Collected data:

----------

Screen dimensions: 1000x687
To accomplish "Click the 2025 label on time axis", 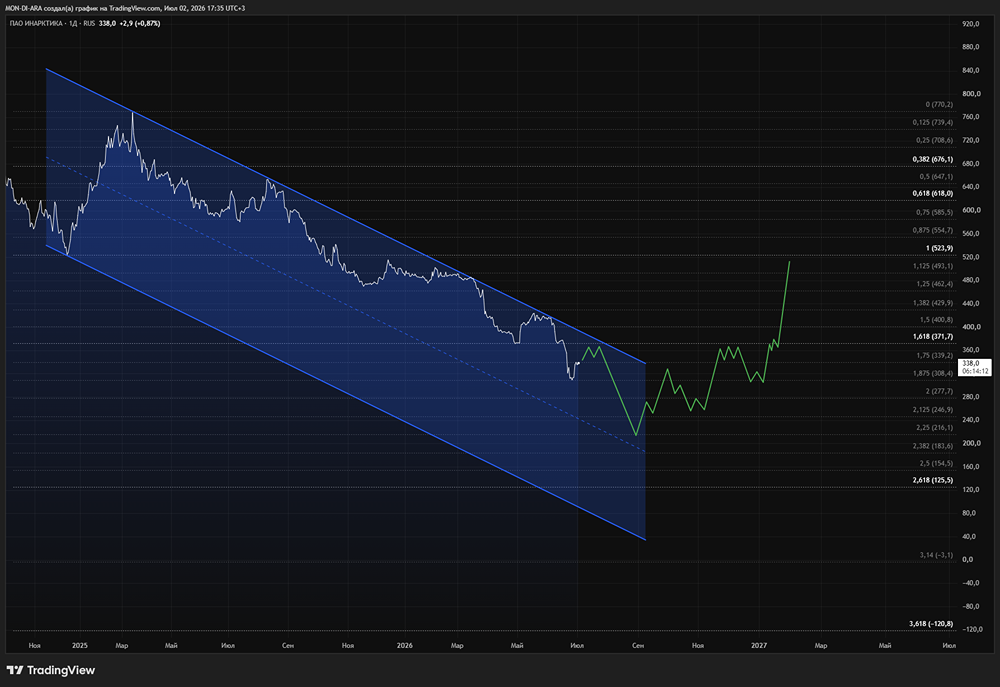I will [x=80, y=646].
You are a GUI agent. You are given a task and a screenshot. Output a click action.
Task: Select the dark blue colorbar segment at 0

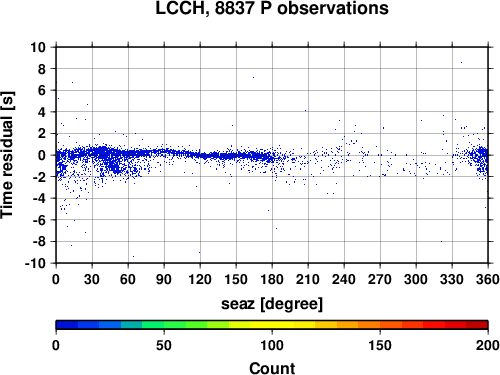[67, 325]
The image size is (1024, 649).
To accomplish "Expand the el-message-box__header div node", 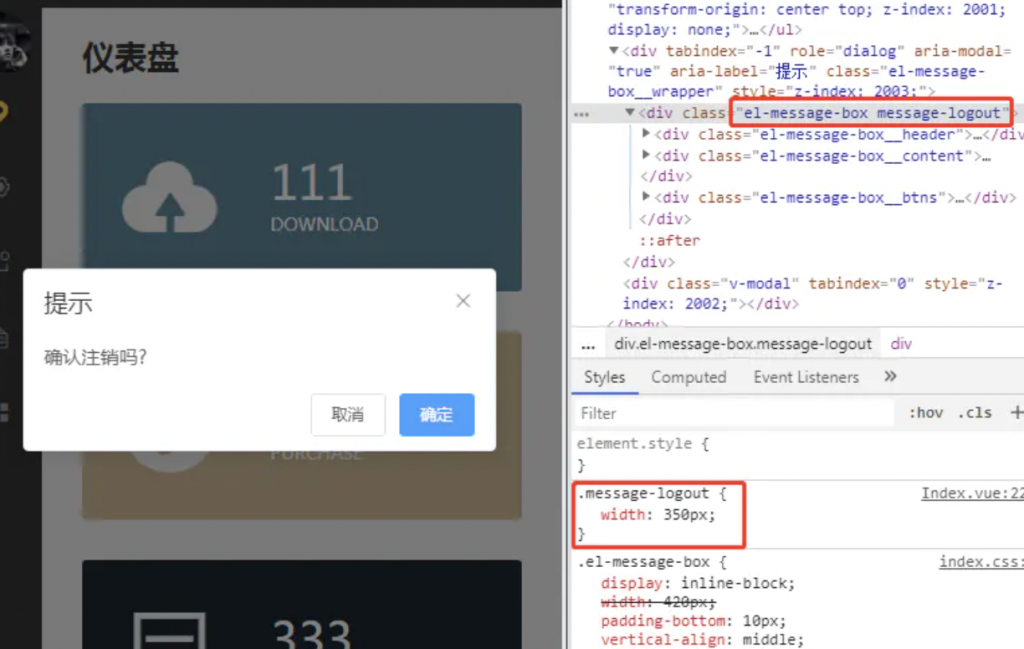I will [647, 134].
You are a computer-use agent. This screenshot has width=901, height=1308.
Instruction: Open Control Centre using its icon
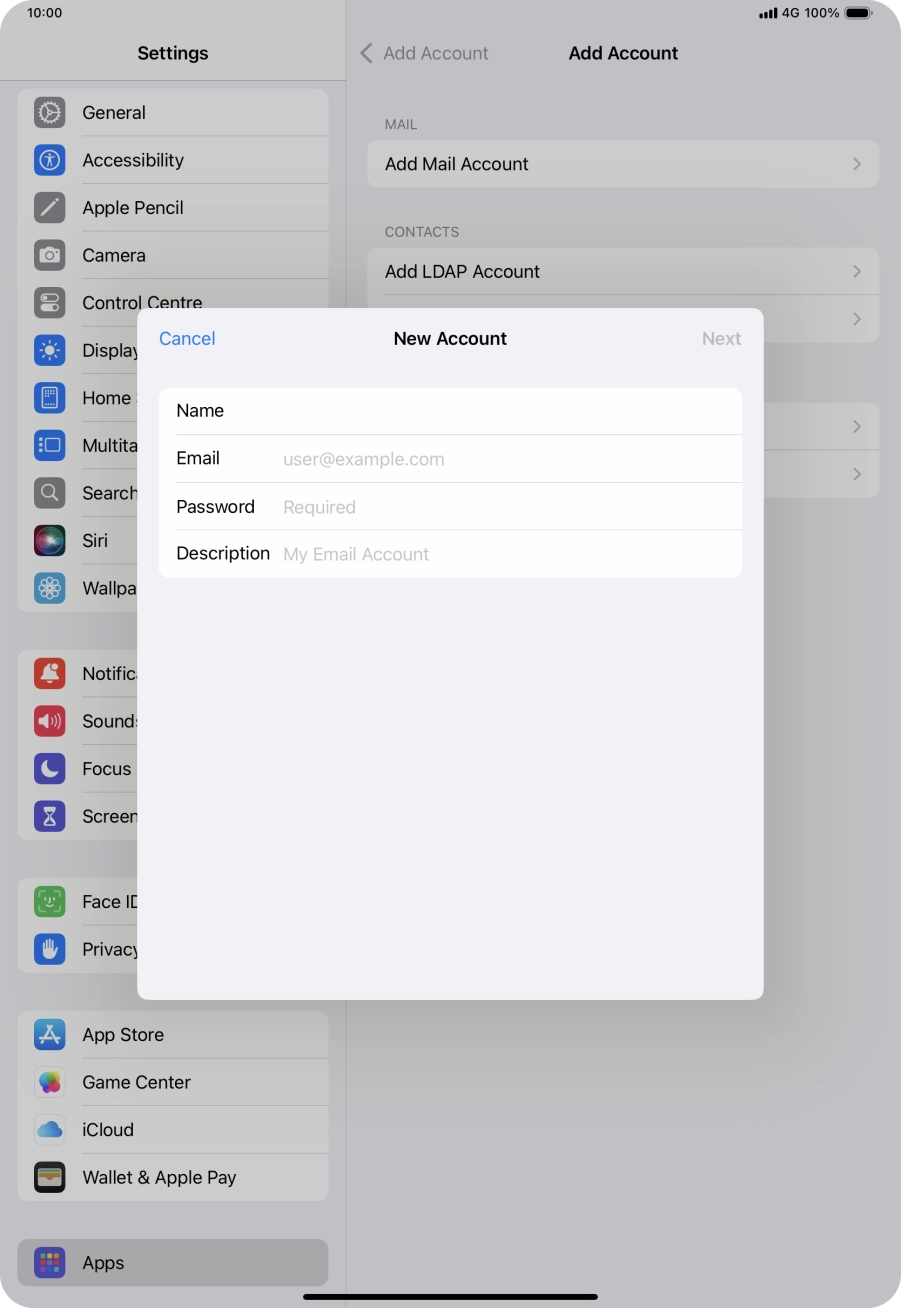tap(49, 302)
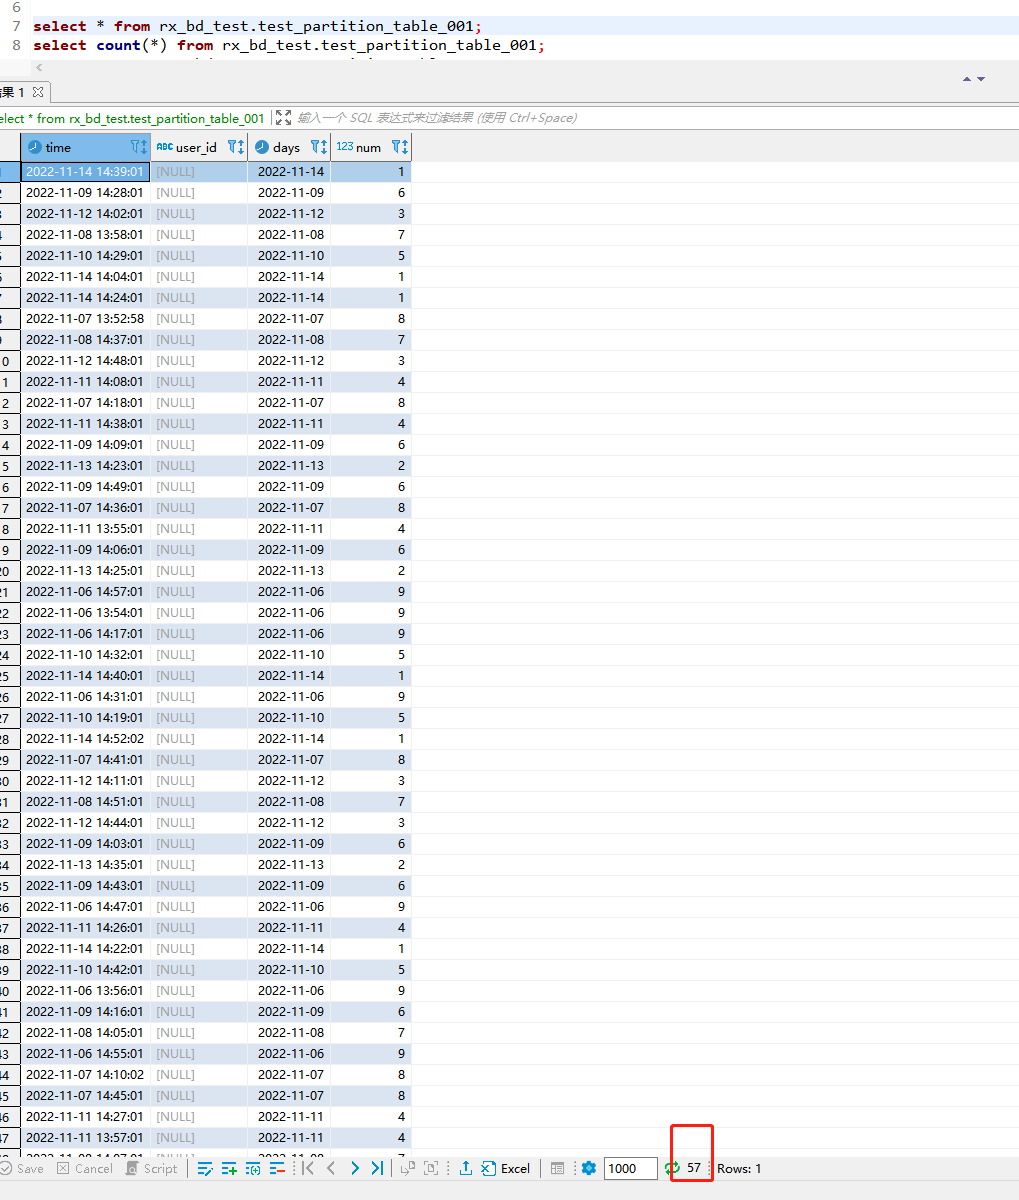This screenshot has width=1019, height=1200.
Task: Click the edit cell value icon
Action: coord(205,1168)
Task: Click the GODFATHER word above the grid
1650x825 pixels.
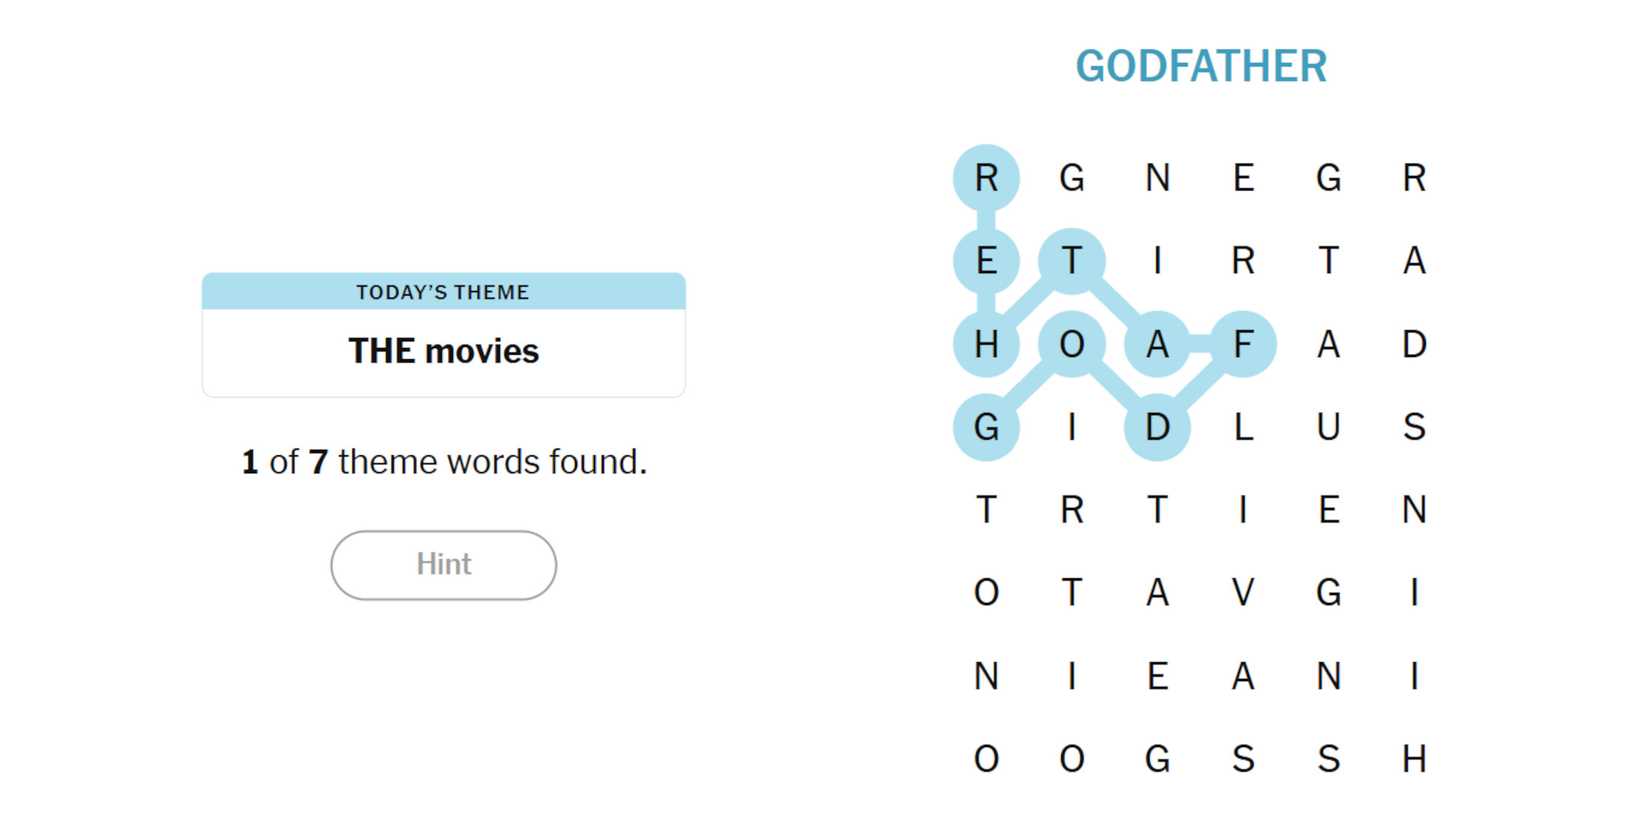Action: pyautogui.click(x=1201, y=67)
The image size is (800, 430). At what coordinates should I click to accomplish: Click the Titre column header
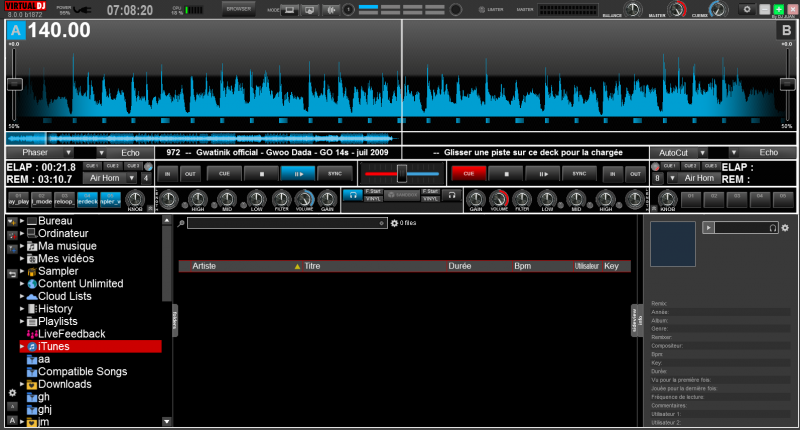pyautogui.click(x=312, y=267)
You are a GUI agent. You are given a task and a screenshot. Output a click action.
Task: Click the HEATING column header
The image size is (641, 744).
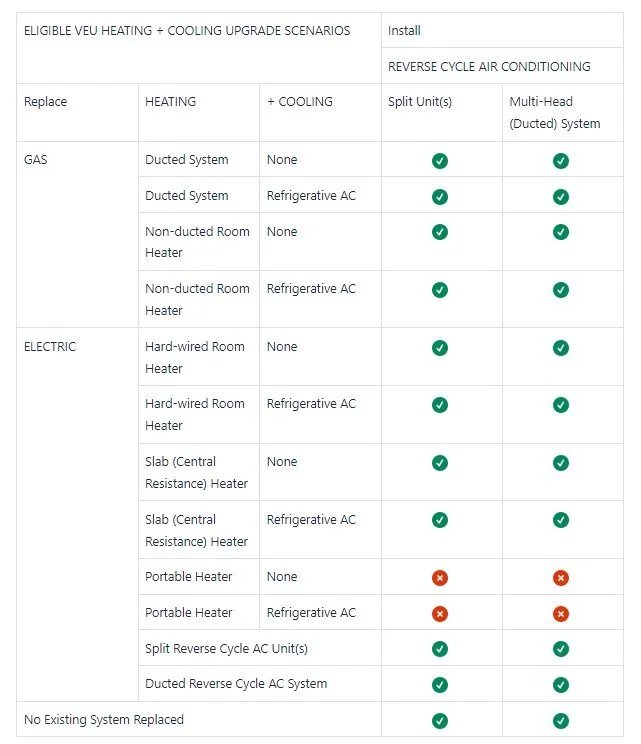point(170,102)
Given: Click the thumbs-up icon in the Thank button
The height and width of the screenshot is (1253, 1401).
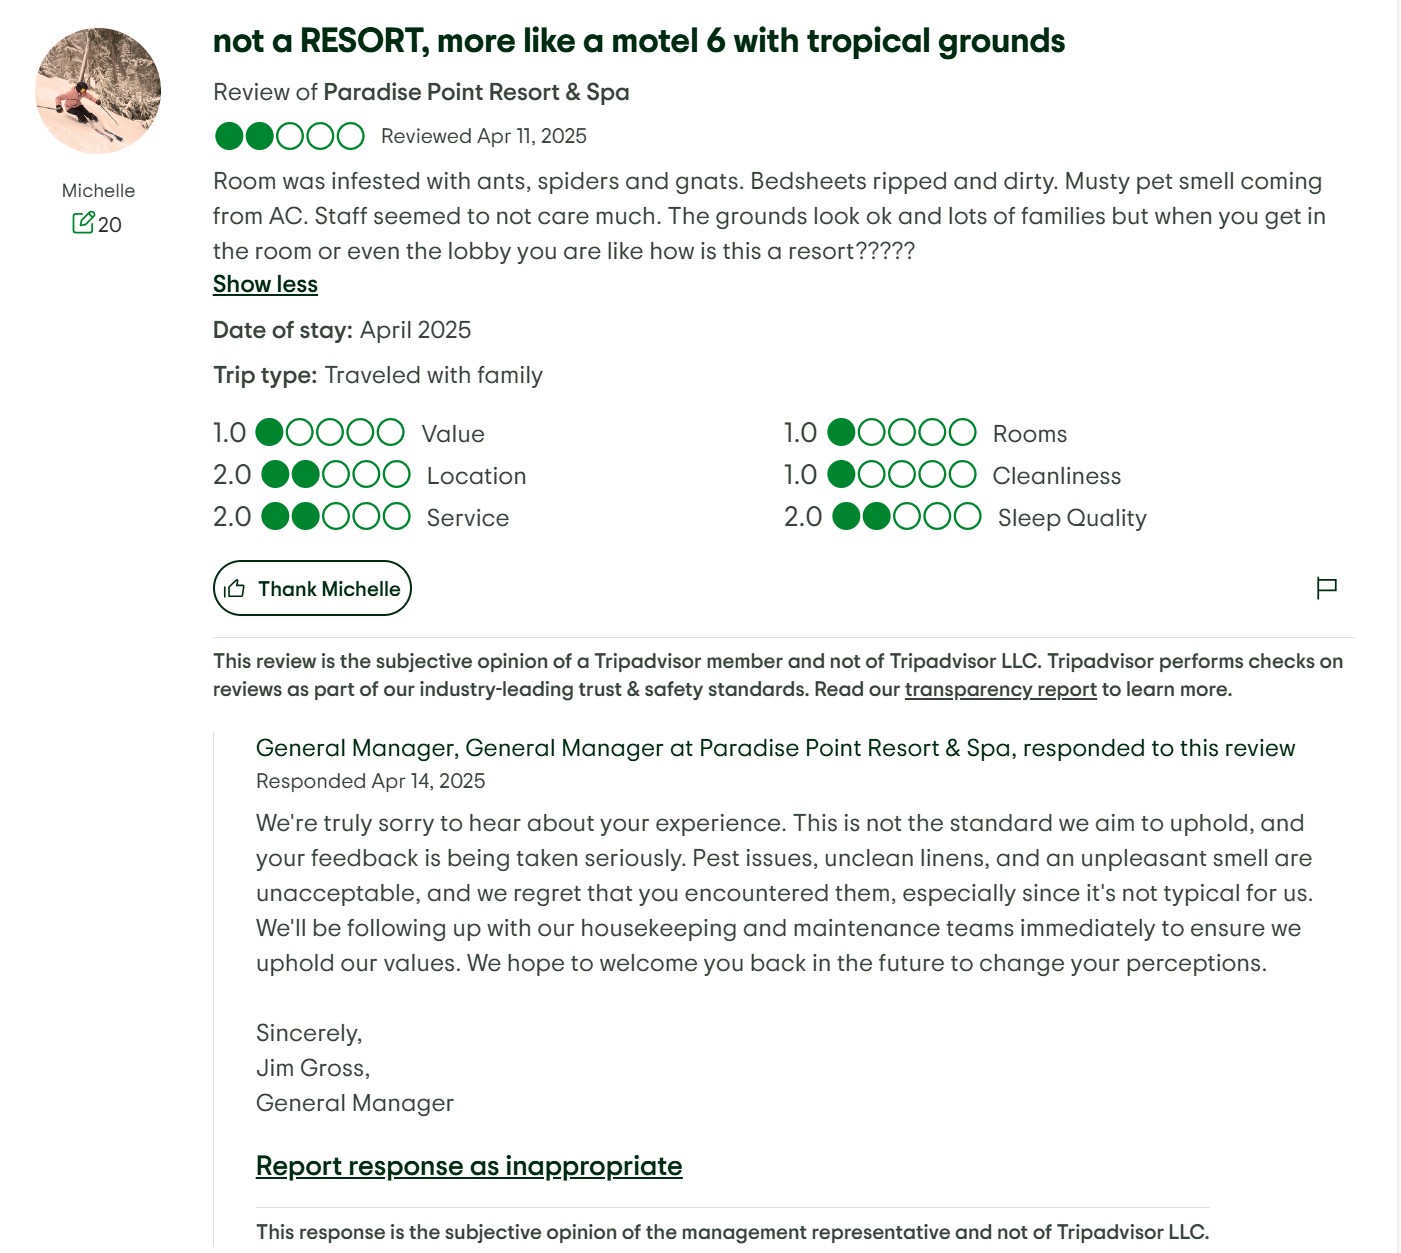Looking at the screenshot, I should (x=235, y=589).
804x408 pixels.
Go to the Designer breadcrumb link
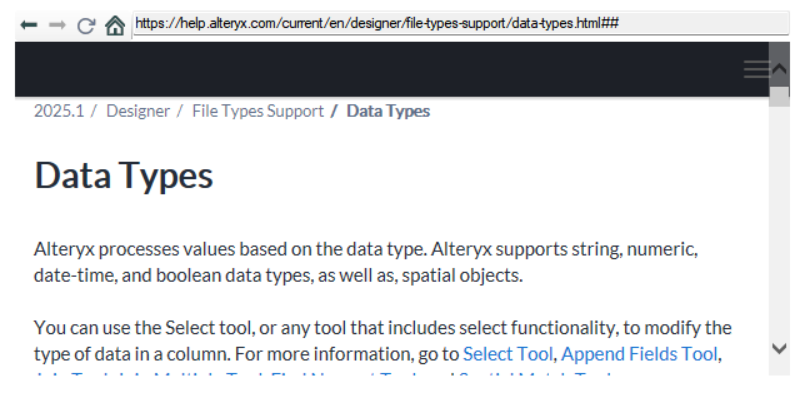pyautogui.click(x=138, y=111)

----------

* **Your objective**
Looking at the records above, extract only the lines from the one with "The height and" through the last line, exactly, with the pictures left out.

* **Exercise response**
The height and width of the screenshot is (1253, 1401).
Looking at the screenshot, I should (x=235, y=589).
804x408 pixels.
Go to the Designer breadcrumb link
pyautogui.click(x=138, y=111)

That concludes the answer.